Le chat domestique à l'origine de la civilisation ? - 24/12/2007

Car si l'Homme appréciait blé, il n'était pas le seul. Entreposé dans des fosses d'abord, dans des cabanes ensuite, il attira rapidement tous les rongeurs des environs, véritable calamité qui entraîna probablement de nombreuses famines. Mais ces mulots et autres souris avaient un ennemi juré : le chat.

"Les félins sont bien connus pour être de redoutables prédateurs - très meurtriers, très féroces et très menaçants pour les autres espèces y compris celle des humains", explique M. O'Brien, chercheur au National cancer institute américain. Mais ajoute-t-il, un des plus petits représentants de son espèce a choisi de devenir un peu plus familier, un peu plus amical, et surtout un excellent chasseur de souris.

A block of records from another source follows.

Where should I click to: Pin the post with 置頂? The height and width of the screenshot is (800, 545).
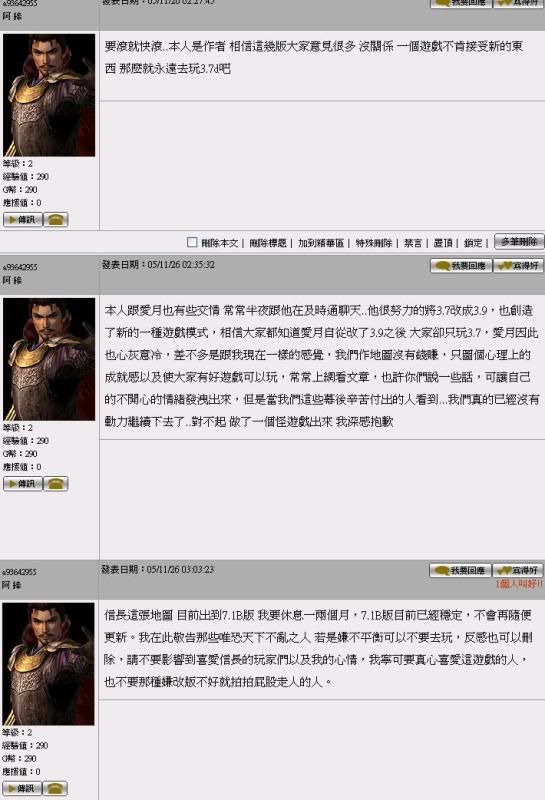pos(442,243)
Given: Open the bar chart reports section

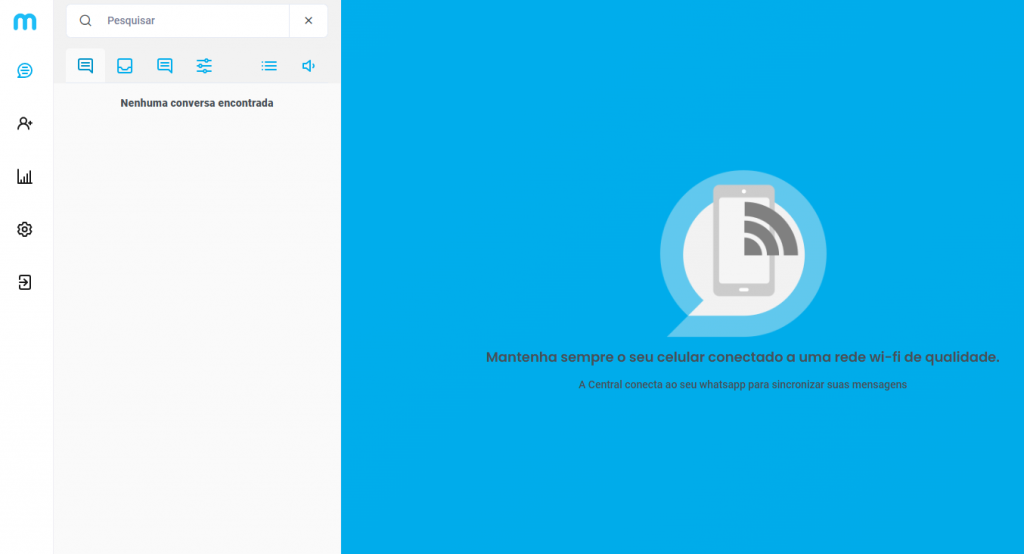Looking at the screenshot, I should 25,177.
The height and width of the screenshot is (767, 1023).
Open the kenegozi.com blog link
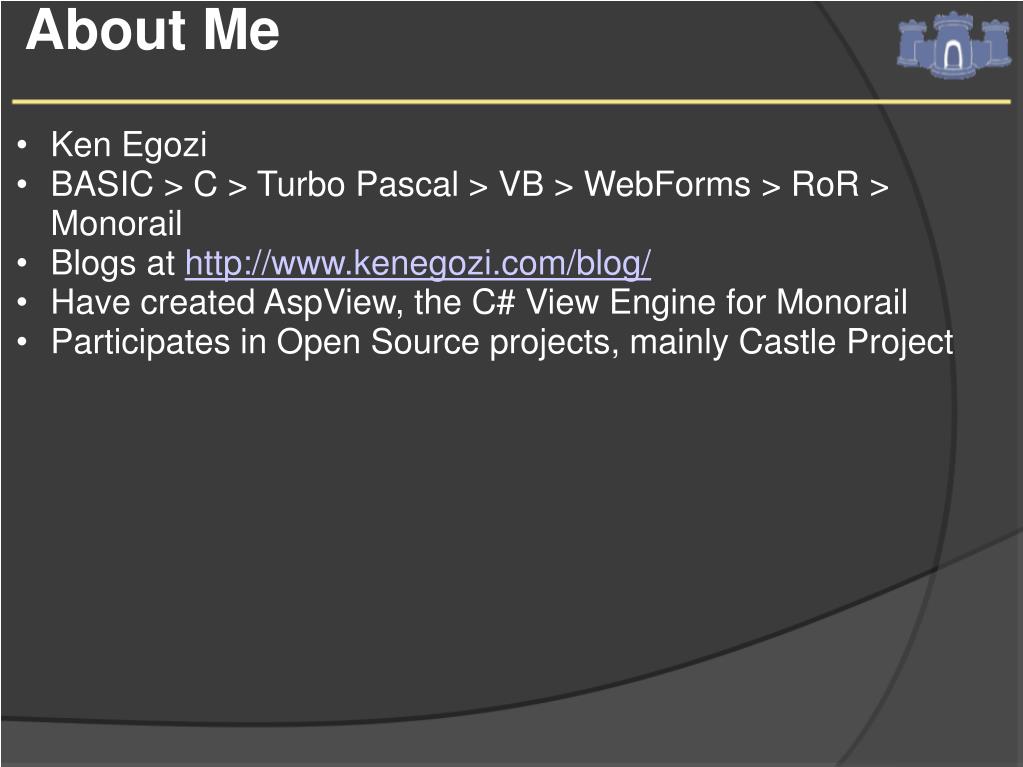tap(418, 263)
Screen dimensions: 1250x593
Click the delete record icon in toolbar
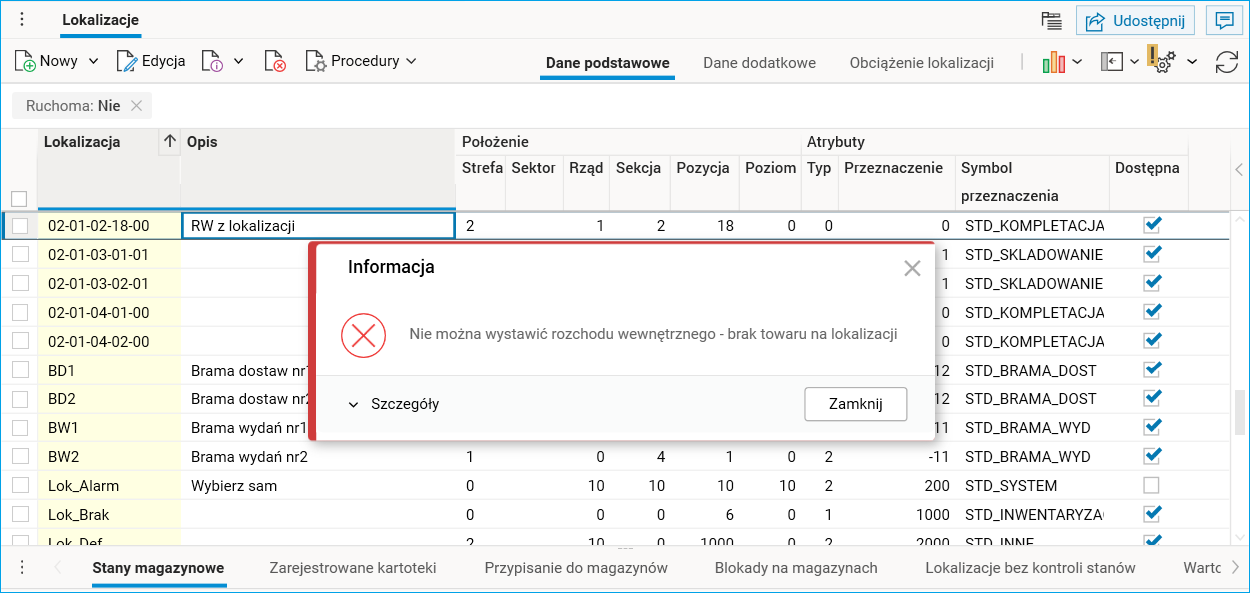point(275,62)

Siamois © Karin Langner-Bahmann

"Premièrement, il les a aidés à se débarrasser des milliers de rongeurs installés près des stocks de grains, et deuxièmement, il a sans doute été une source d'amusement pour les familles et leurs enfants", explique-t-il, ajoutant qu'il s'agissait bien là du "début d'une des plus incroyables expérimentations biologiques, où un méchant, féroce et mortel prédateur, change de comportement et devient amical avec les humains".

Mais notre chat domestique, cette machine à ronronner qui s'épanouit devant nos cheminées, descend-il réellement de la lignée qui a permis à la civilisation de prendre son élan ? Pour cela, les chercheurs ont étudié l'ADN de 979 chats afin de les mettre en corrélation avec les cinq espèces de chats sauvages connues sur trois continents. Ils sont ainsi parvenus à exclure quatre espèces de chats sauvages, soit le chat sauvage européen, celui d'Asie centrale, celui du sud de l'Afrique et celui du désert chinois, dont les groupes sont génétiquement distincts de notre chat domestique. Par contre, ce dernier appartient bien au groupe du chat sauvage du Proche-Orient

"Le chat sauvage du Proche-Orient, qui vit dans les déserts d'Israël, d'Arabie Saoudite et d'autres pays du Proche-Orient, et qui ressemble probablement à son ancêtre, est certainement aussi le parent de nos félins favoris", conclut Carlos Driscoll, l'un des auteurs de l'étude et doctorant à l'université d'Oxford.